• **DOCUMENT EXCERPT**
......
Interestingly, Rylander and colleagues have demonstrated a correlation between the density of serotonergic terminals in the striatum and the severity of LID across different species. In fact, dyskinetic rats and primates, as well as postmortem tissue of PD patients, have shown a growth-promoting effect on the striatal serotonergic fibers, accompanied by an increase of serotonin transporter (SERT) expression, induced by levodopa treatment. Regenerative sprouting of the serotonergic neurons was also accompanied by increased BDNF (Brain Derived Neurotrophic Factor) levels and increased BDNF-induced levodopa-derived dopamine release in rat striatal slices [33]. This is interesting as intracerebral delivery of BDNF has previously been shown to promote serotonergic terminal sprouting [34].
Further evidence for the involvement of serotonergic neurons in the appearance of LID came from recent experimental studies, where increased serotonergic tone by administration of either selective serotonin reuptake blockers (SSRIs) or the serotonergic precursor 5-hydroxytryptophan significantly reduced LID expression in hemiparkinsonian rats, without compromising the levodopa therapeutic efficacy [35–37].
Swings in synaptic dopamine levels, rather than high dopamine levels, are suggested to be a key factor for the development of LID. Indeed, postsynaptic dopaminergic receptors are highly plastic and can adapt to either low or high synaptic dopamine levels by altering the efficiency of intracellular signal transduction; by contrast, rapid changes in synaptic neurotransmitter levels, with high dopaminergic receptor occupancy (following each levodopa dose), followed by dramatic reduction (few hours after each levodopa dose), would impair this ability. In agreement with this view, it has been shown that dyskinetic patients present higher synaptic dopamine levels 1 h after levodopa administration compared to stable responders, while this difference disappeared few hours later [38]. Furthermore, dyskinesia is significantly dampened in advanced dyskinetic patients receiving continuous intra-duodenal infusion of levodopa, which is effective in reducing swing in synaptic dopamine levels [39].
......
• **EXTRACTED MATERIAL**
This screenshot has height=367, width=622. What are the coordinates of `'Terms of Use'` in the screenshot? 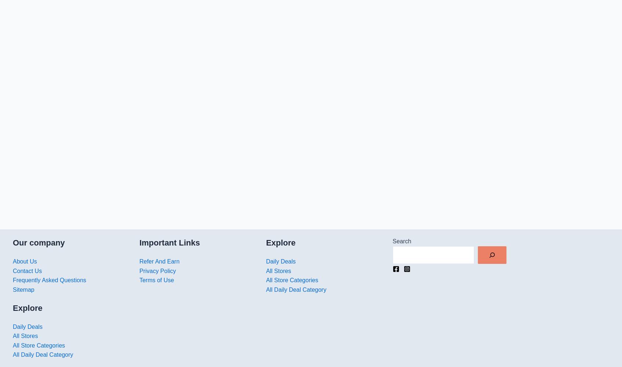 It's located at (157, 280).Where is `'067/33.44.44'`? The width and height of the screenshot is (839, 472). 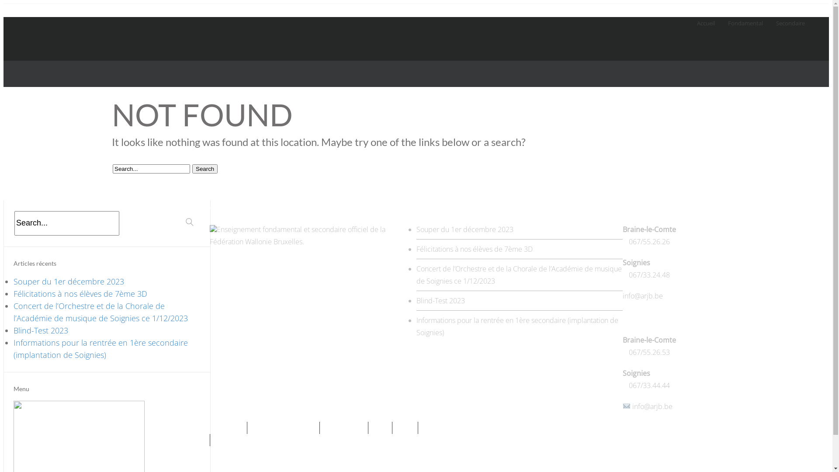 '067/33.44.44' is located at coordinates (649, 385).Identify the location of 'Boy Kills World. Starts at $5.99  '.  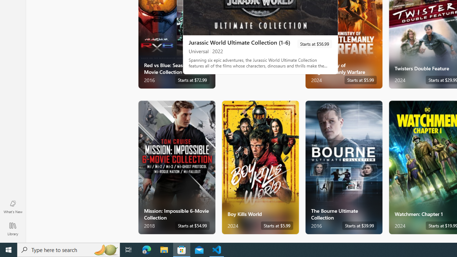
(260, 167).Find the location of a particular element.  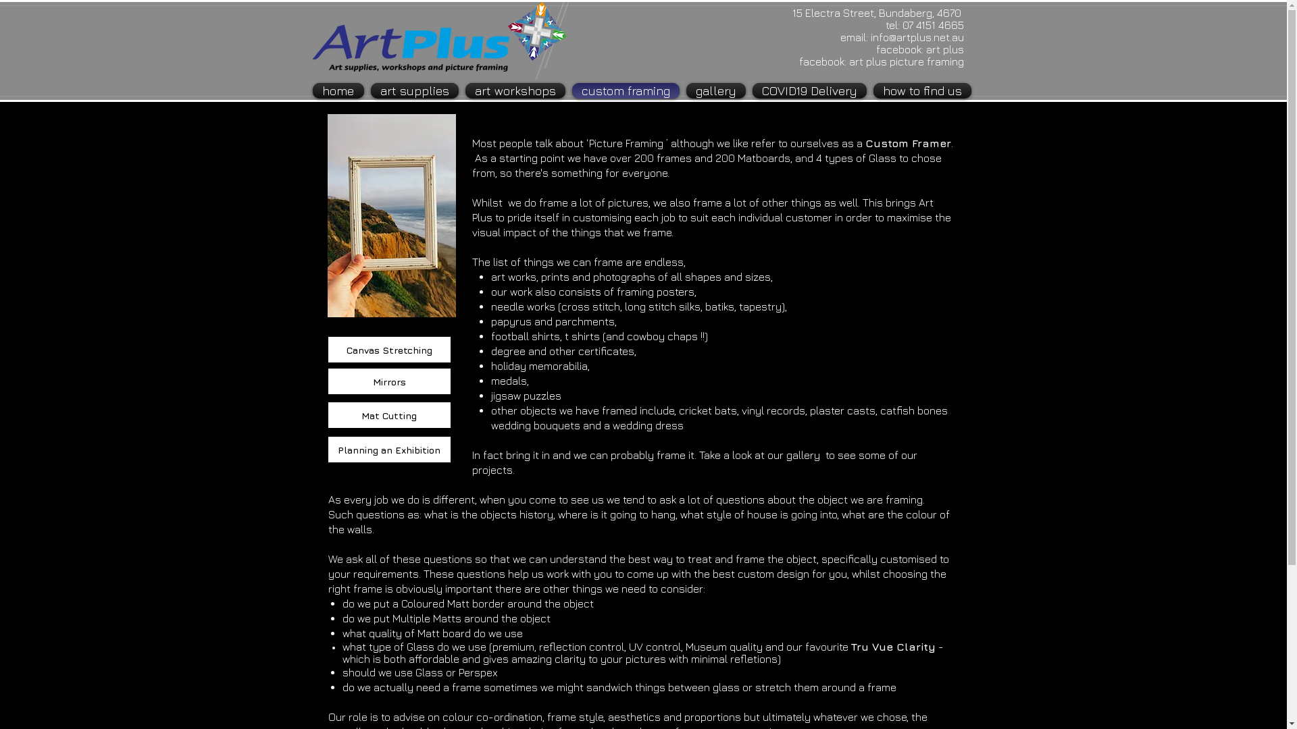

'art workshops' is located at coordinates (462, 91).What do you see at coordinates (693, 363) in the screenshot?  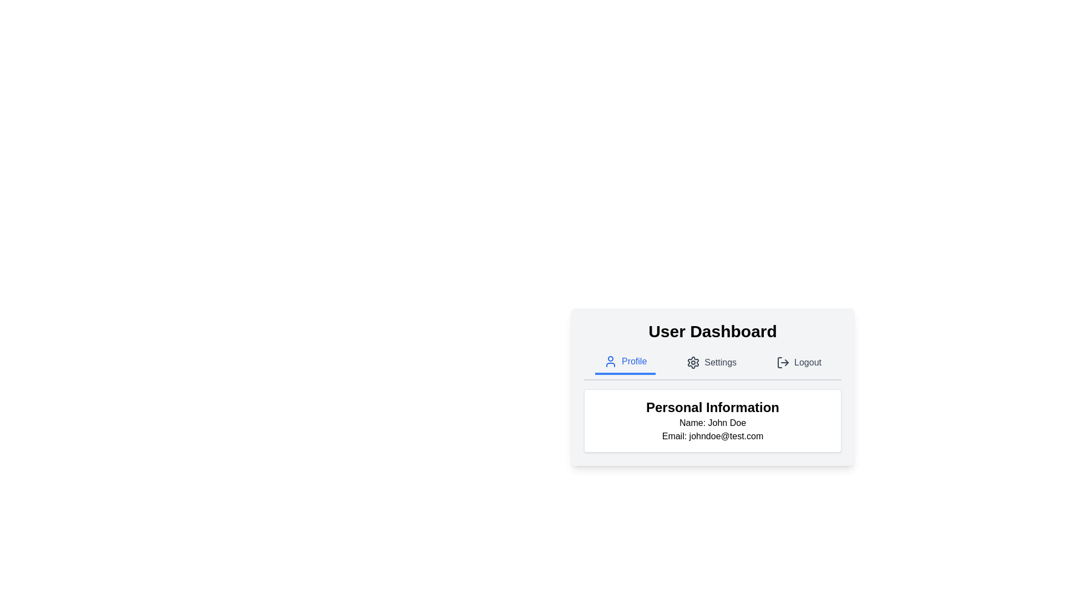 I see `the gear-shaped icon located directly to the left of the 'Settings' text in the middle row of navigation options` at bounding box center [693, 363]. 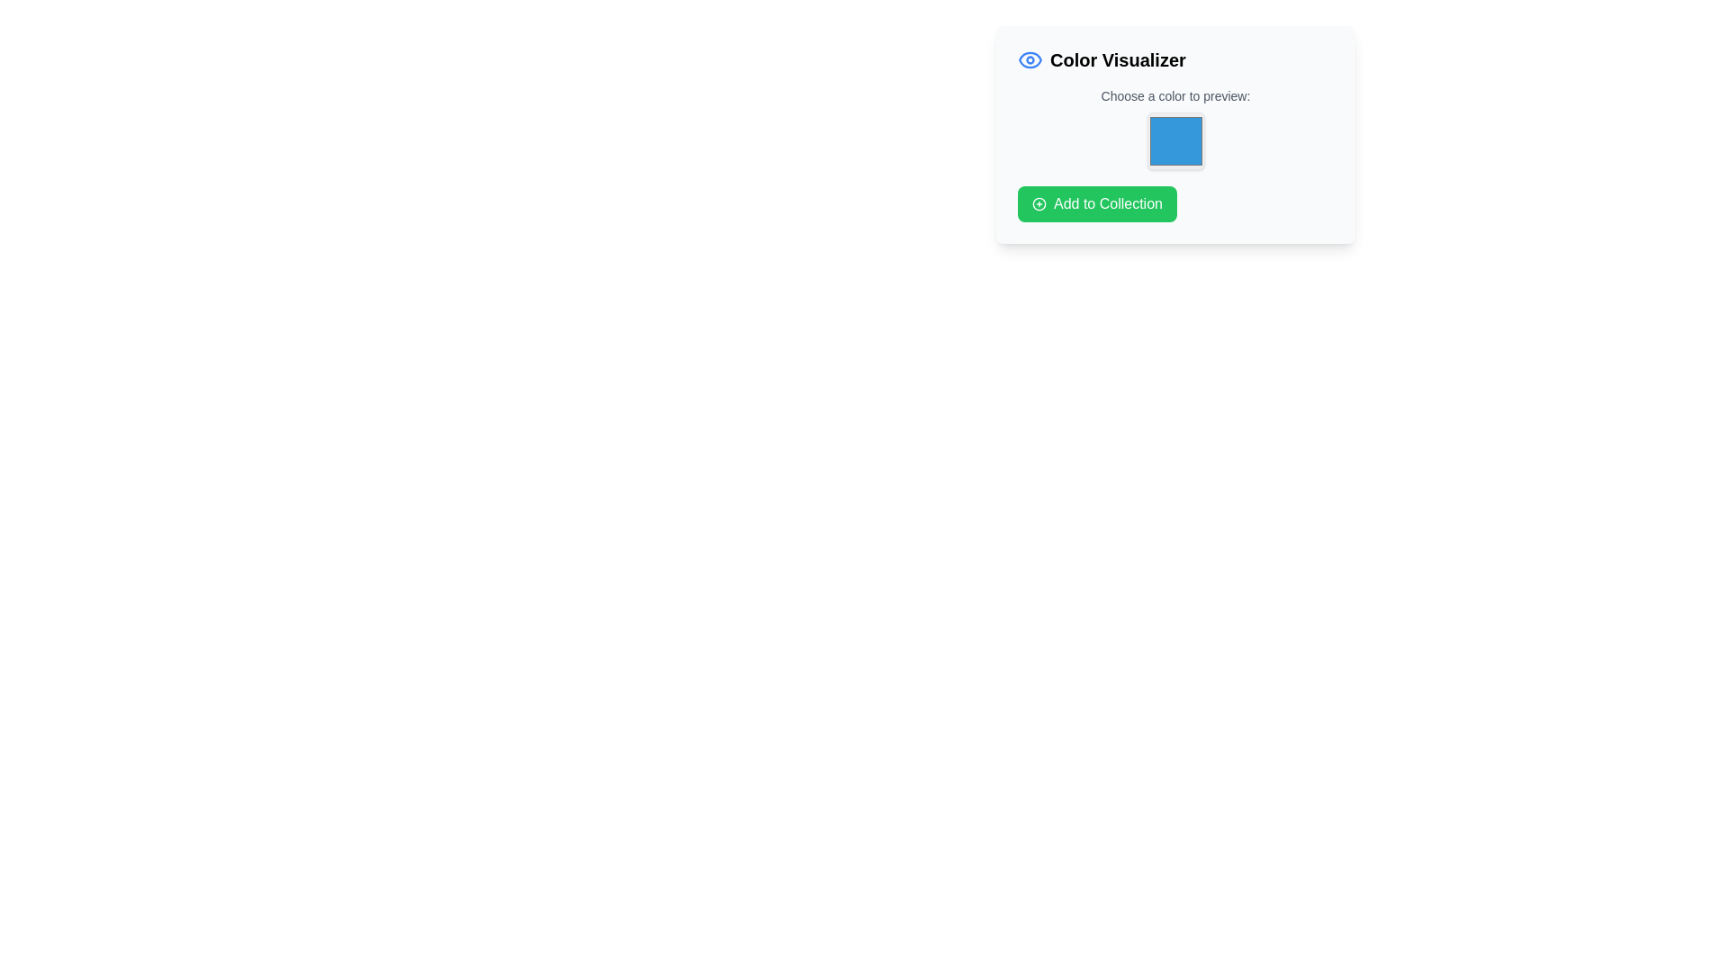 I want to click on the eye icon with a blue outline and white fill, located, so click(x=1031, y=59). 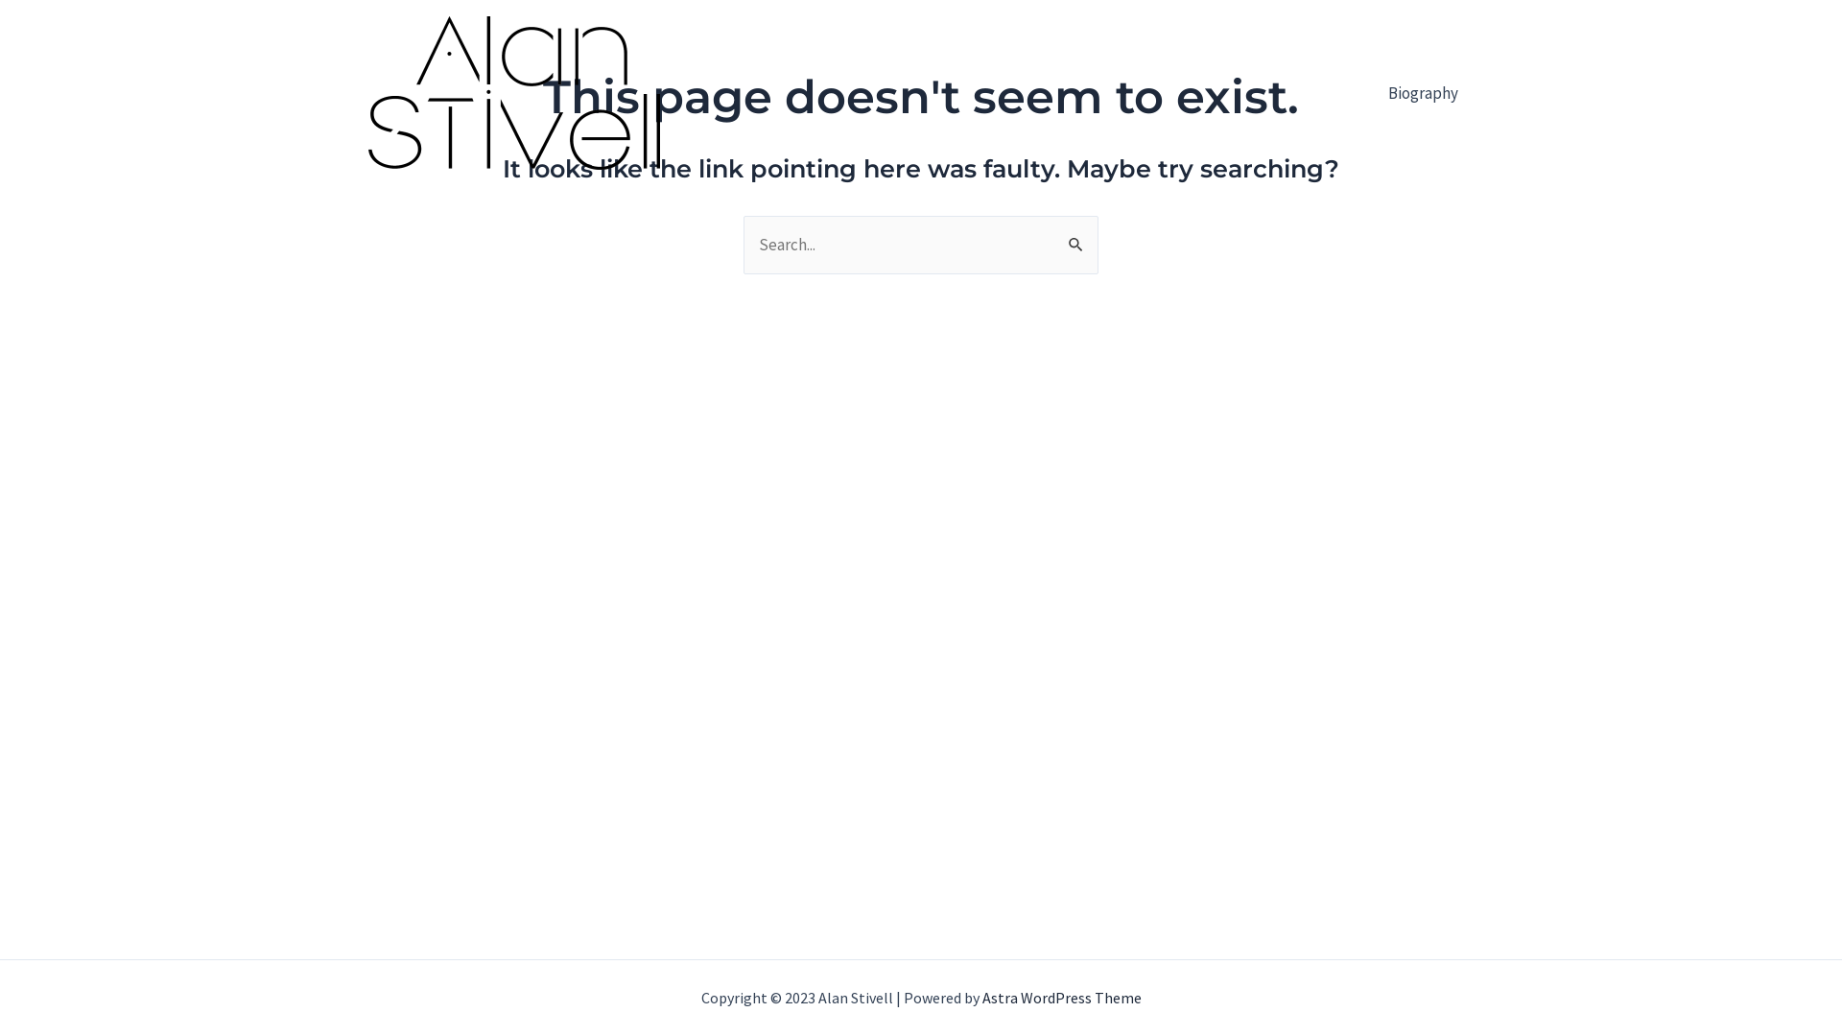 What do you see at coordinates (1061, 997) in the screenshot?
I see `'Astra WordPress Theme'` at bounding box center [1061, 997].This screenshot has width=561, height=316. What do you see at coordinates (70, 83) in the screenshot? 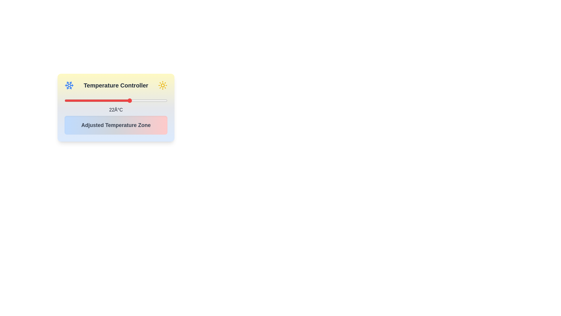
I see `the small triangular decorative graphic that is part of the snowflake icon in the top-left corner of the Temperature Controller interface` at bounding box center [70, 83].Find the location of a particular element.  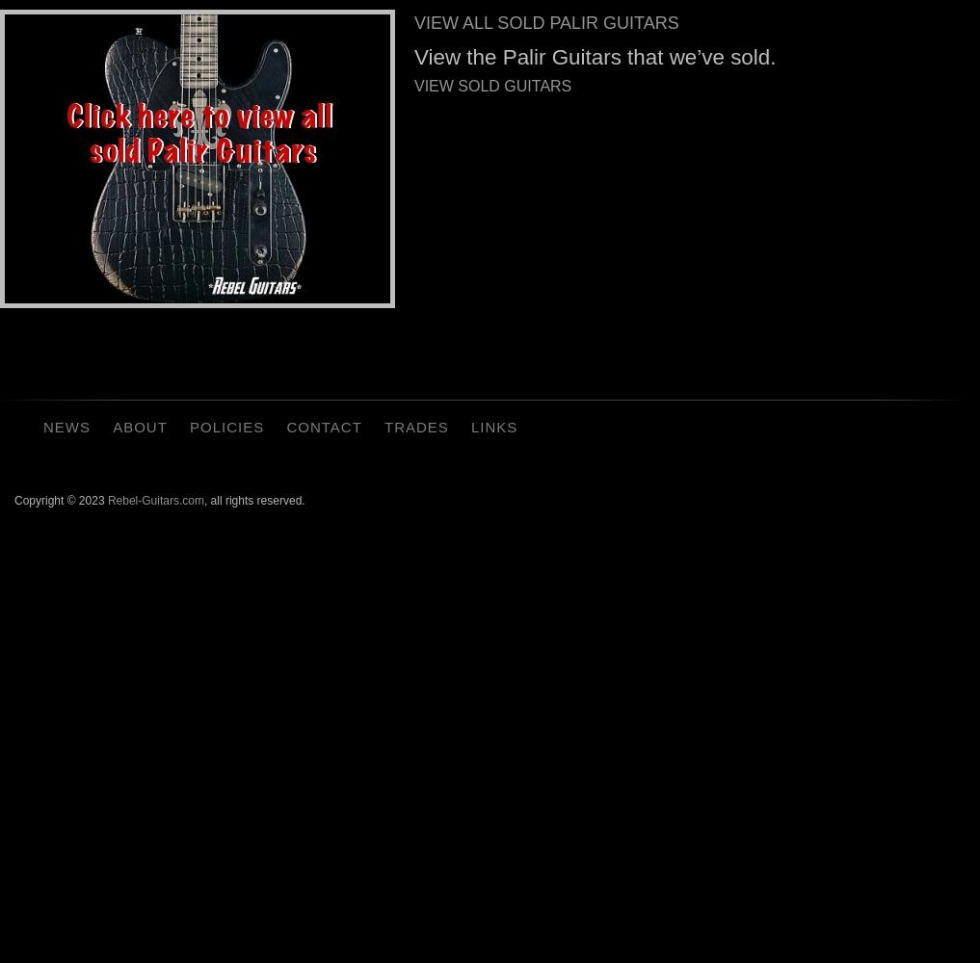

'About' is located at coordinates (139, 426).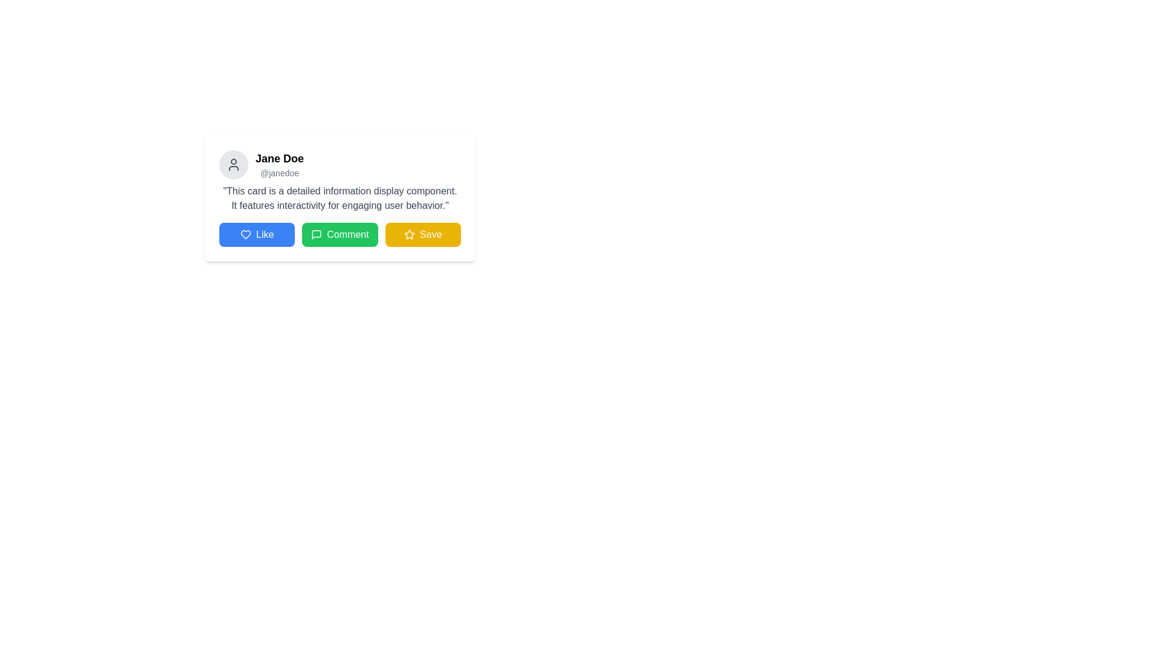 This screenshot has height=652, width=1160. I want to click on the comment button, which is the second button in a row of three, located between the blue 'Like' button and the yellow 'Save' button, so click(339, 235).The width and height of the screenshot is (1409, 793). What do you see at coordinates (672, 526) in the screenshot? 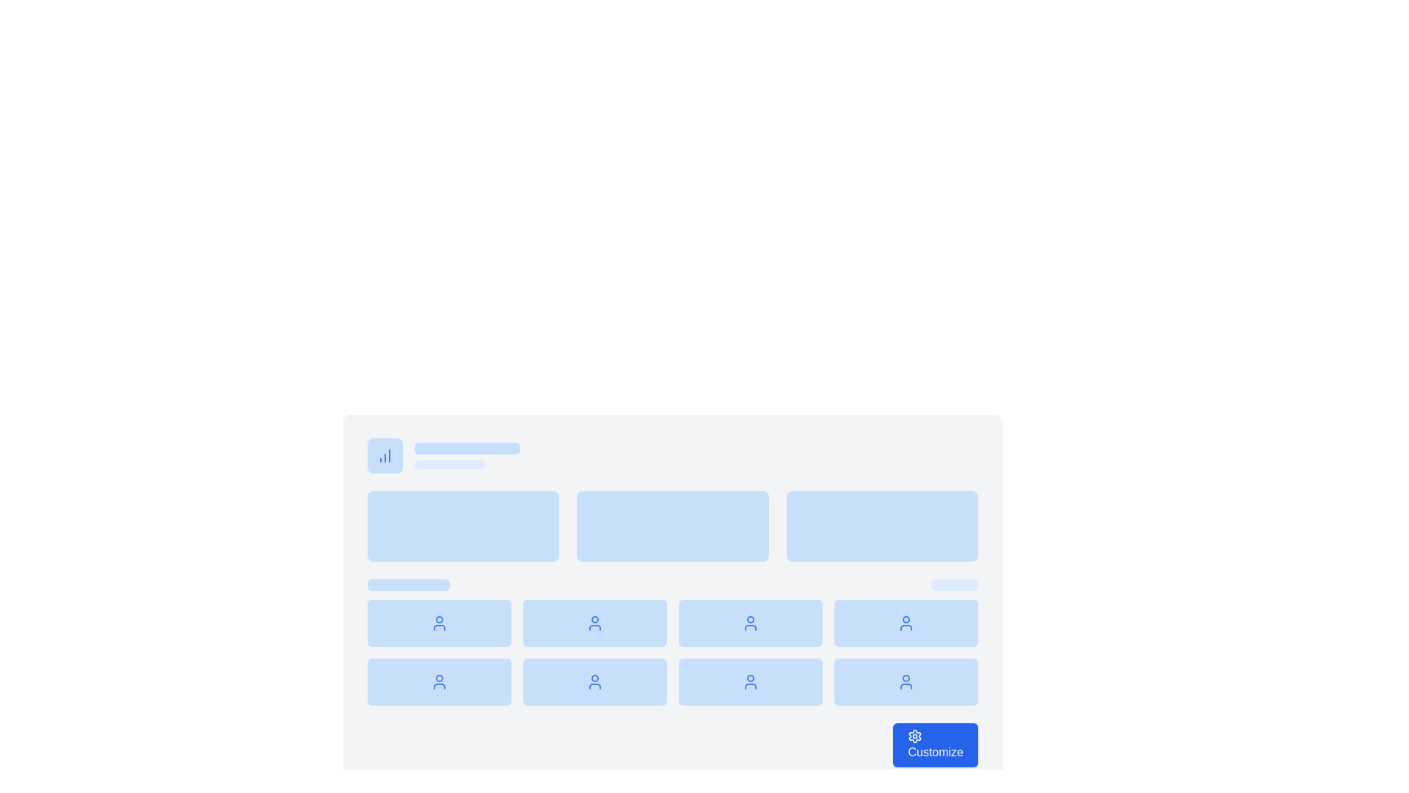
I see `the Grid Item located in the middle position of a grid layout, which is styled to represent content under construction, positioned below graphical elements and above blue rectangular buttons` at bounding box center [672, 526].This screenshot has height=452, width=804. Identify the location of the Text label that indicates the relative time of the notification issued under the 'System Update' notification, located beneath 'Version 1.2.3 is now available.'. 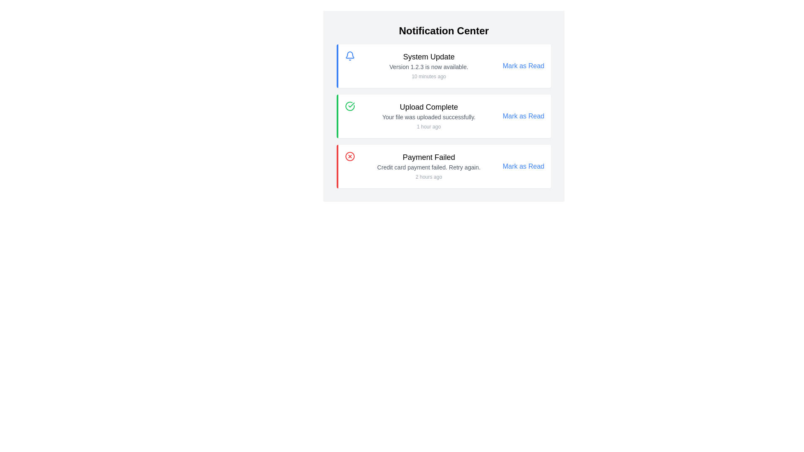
......
• **EXERCISE TASKS**
[A] In the passage on levodopa and dyskinesia, what happened to LID expression in hemiparkinsonian rats given SSRIs or 5-hydroxytryptophan?
[B] From the passage on levodopa and dyskinesia, extract the text between "Further evidence for" and "therapeutic efficacy [35–37].", inclusive.
[C] Write what comes next in the passage on levodopa and dyskinesia, picking up after its final sentence.

• **ANSWERS FOR THE TASKS**
[A] LID expression was significantly reduced without compromising the therapeutic efficacy of levodopa.

[B]
Further evidence for the involvement of serotonergic neurons in the appearance of LID came from recent experimental studies, where increased serotonergic tone by administration of either selective serotonin reuptake blockers (SSRIs) or the serotonergic precursor 5-hydroxytryptophan significantly reduced LID expression in hemiparkinsonian rats, without compromising the levodopa therapeutic efficacy [35–37].

[C]
All together, these experimental findings provide strong evidences supporting the important role of serotonergic neurons in the induction and expression of LID, at least in animal models of PD.
5-HT1A and 5-HT1B Receptor Agonists in the Treatment of Dyskinesia
The activation of serotonergic autoreceptors is a physiological mechanism meant to avoid excessive synaptic neurotransmitter release. Thus, while in normal conditions this mechanism is able to keep synaptic serotonin levels within a physiological range, under levodopa treatment in parkinsonian states, the activation of serotonergic autoreceptors is also able to inhibit serotonergic neuron-derived dopamine release. In fact, accumulating evidence support the efficacy of 5-HT1 receptor agonists for the treatment of LID, with the 5-HT1A receptors having received most of the attention, as they are able to control serotonin neuron firing and release (See Fig. 11.1).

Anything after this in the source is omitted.